24 Apr 2011April 2011’s issue of MSDN Magazine had an interesting piece on **Bee Colony Algorithms** by **Dr. James McCaffrey,**, explaining the concepts and providing an example, applying the algorithm to the Traveling Salesman Problem. In a nutshell, the algorithm is a meta-heuristic, that is, a method that is not guaranteed to produce an optimal solution, but will search for “decent” solutions in a large space. In a real-life bee hive, bees scout for areas rich with food, keep visiting them until they are exhausted, and tell other bees about good spots so that more bees come search that area.

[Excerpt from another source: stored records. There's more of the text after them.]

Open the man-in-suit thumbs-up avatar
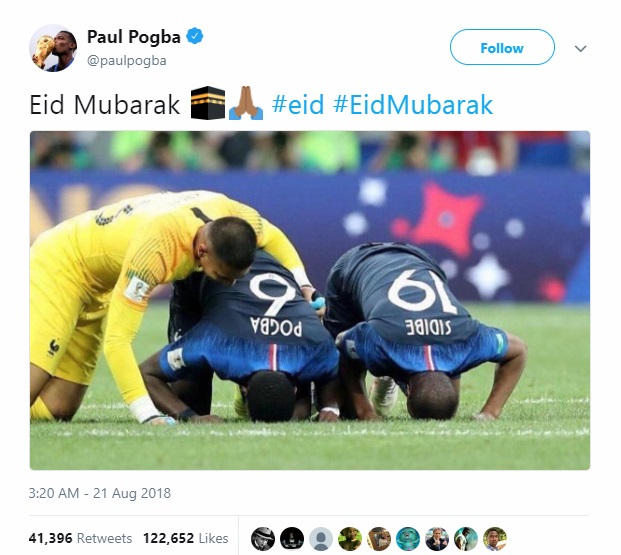This screenshot has height=555, width=621. coord(437,539)
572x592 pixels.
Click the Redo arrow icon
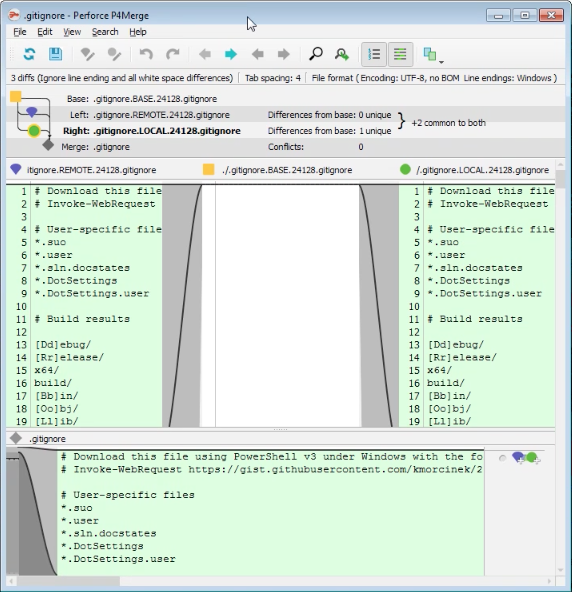tap(173, 54)
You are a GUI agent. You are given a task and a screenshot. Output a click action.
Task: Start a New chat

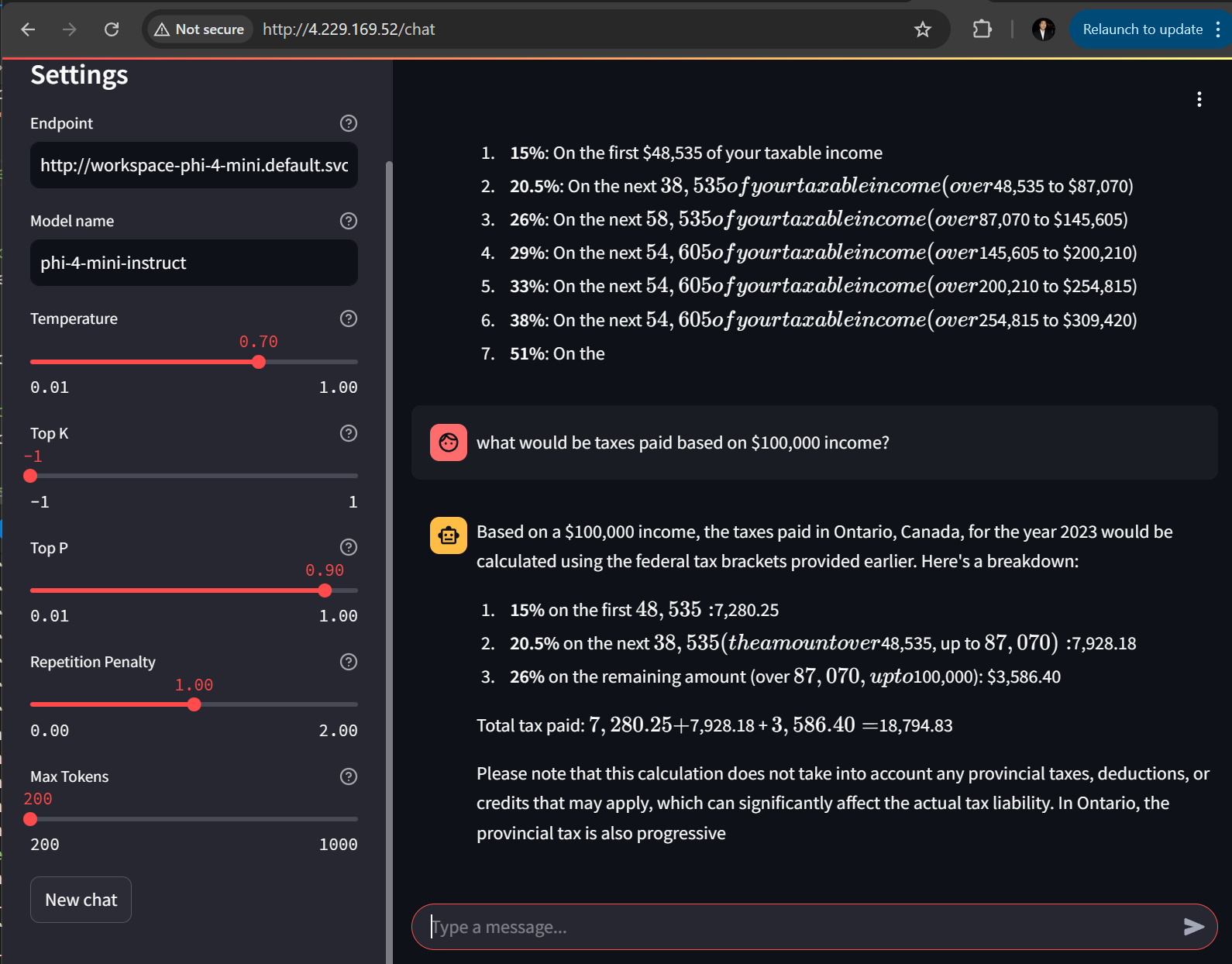(81, 900)
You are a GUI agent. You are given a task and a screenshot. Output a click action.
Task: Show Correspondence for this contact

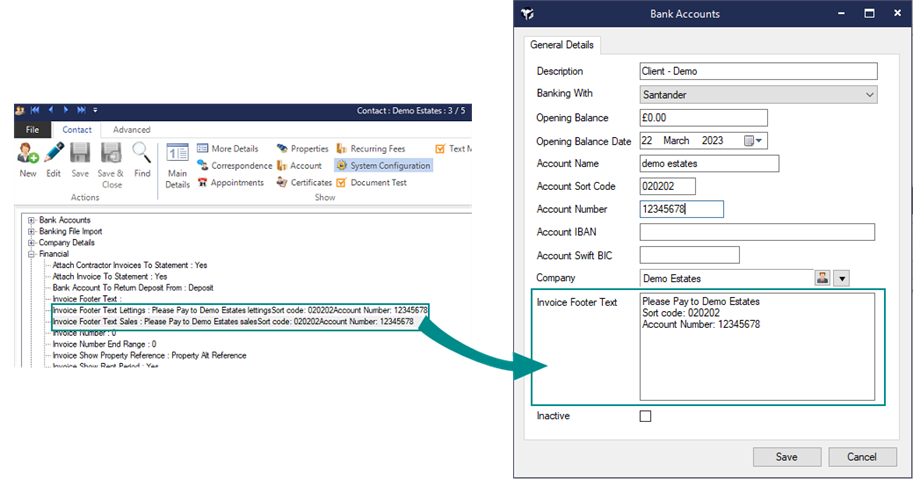(234, 166)
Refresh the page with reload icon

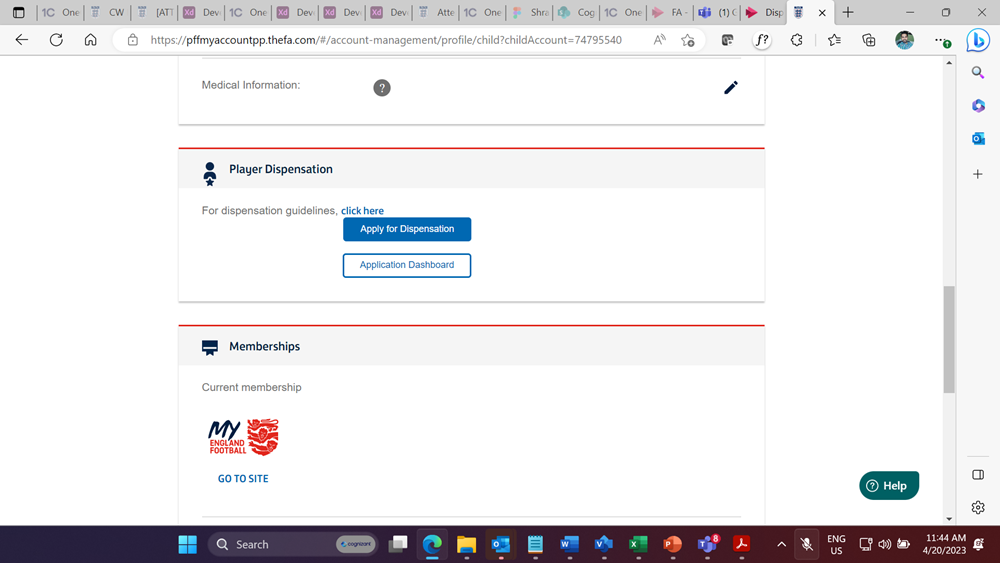click(x=56, y=40)
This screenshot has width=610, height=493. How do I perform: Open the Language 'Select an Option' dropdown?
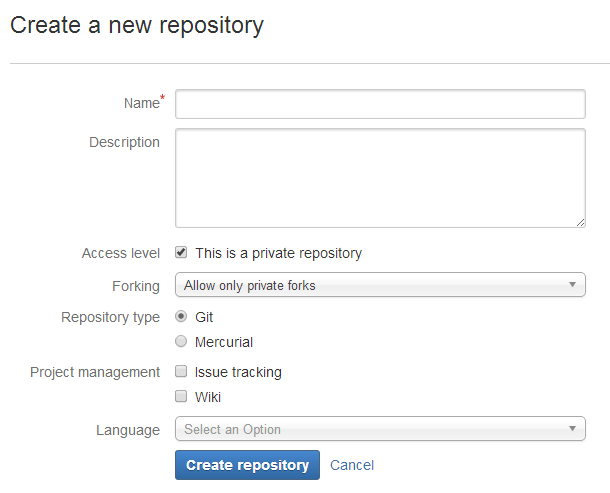380,429
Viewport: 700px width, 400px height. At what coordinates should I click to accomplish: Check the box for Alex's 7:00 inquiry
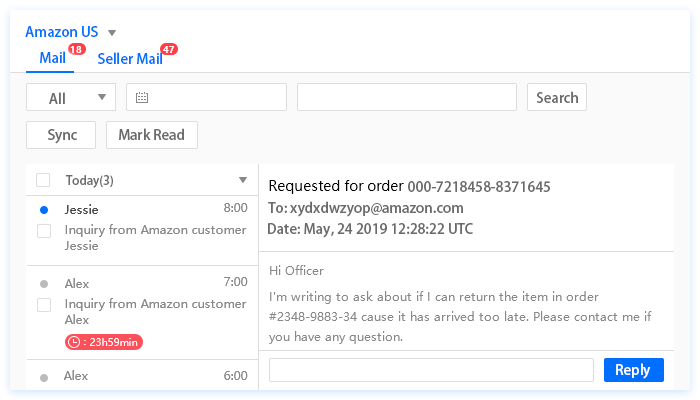coord(44,305)
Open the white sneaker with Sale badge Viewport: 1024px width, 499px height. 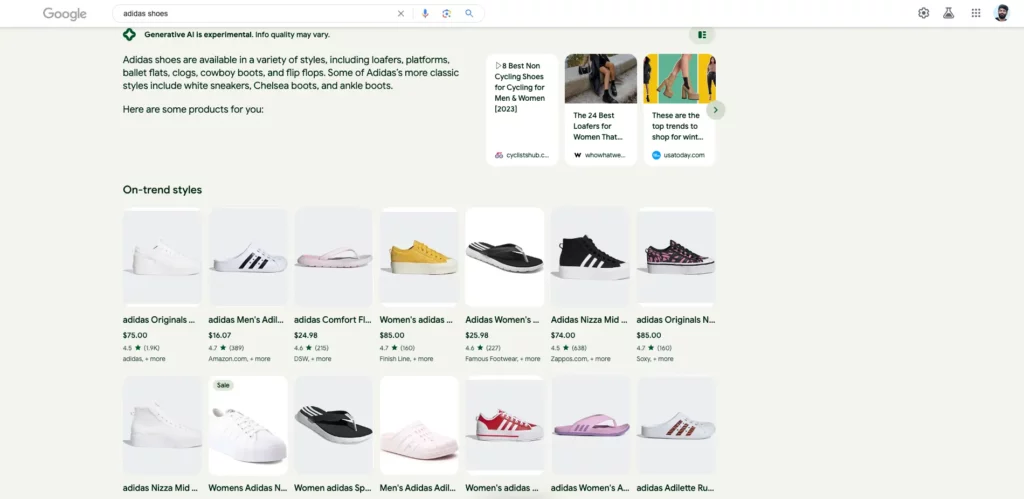[247, 426]
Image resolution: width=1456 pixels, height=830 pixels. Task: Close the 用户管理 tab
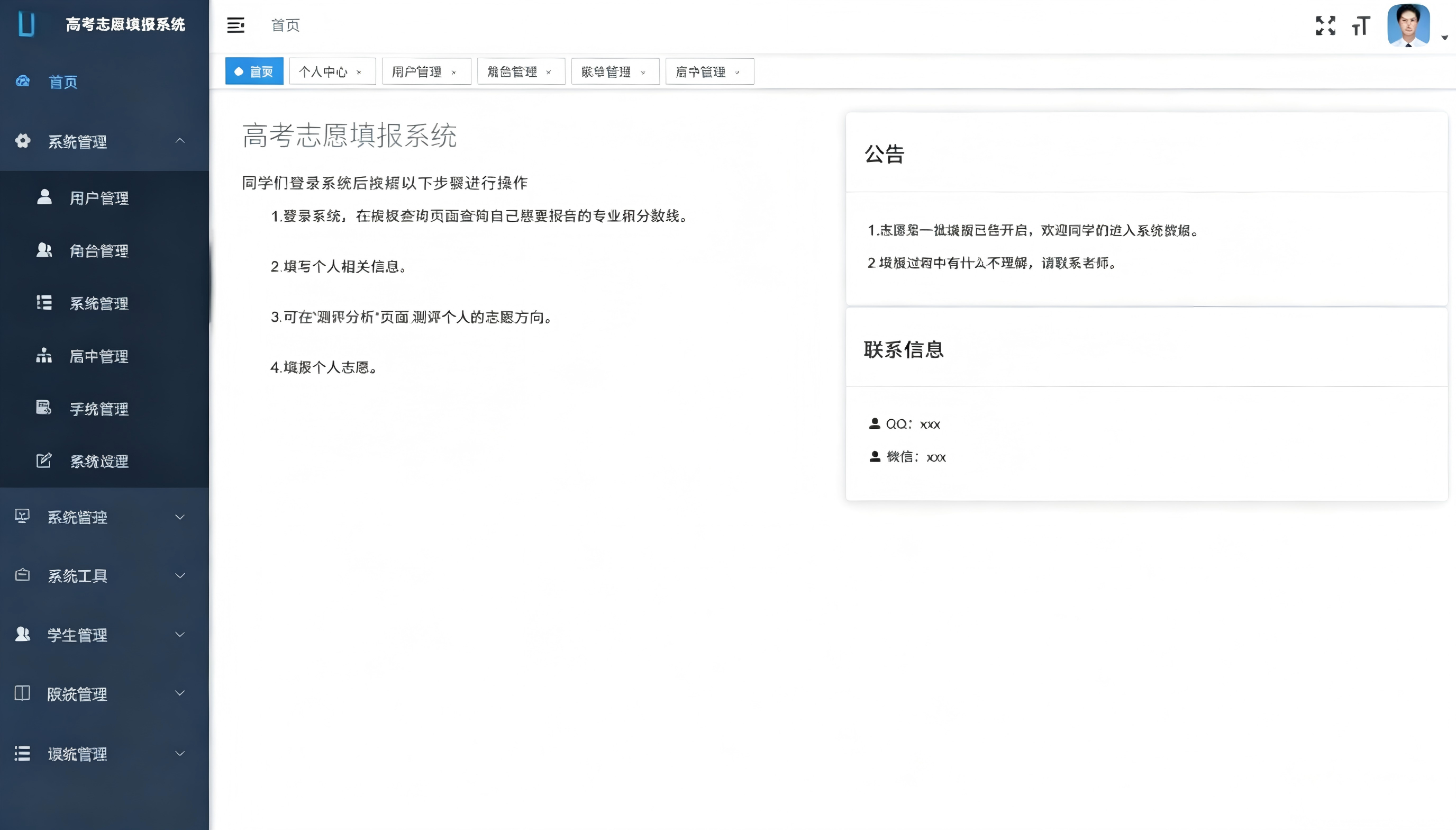(x=454, y=73)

By analogy, the algorithm uses scout bees, which search for new random solutions, and recruit inactive bees which become active and start searching for improved solutions around their current solution.

I found the algorithm intriguing, and thought it would be a good learning exercise to try and adapt it to F#.

*Disclaimer: I am still learning the ropes in F#, so take the code that follows with a grain of salt. I’ll gladly take advice and criticism to make this better – my intent is to share my learning experience with the language, not to teach you best practices.*

In the case of the Traveling Salesman Problem, the goal is to find the shortest (or some other cost measure) closed route connecting a list of cities. In order to do this, we need to be able to create random solutions, as well as solutions in the neighborhood of an existing solution.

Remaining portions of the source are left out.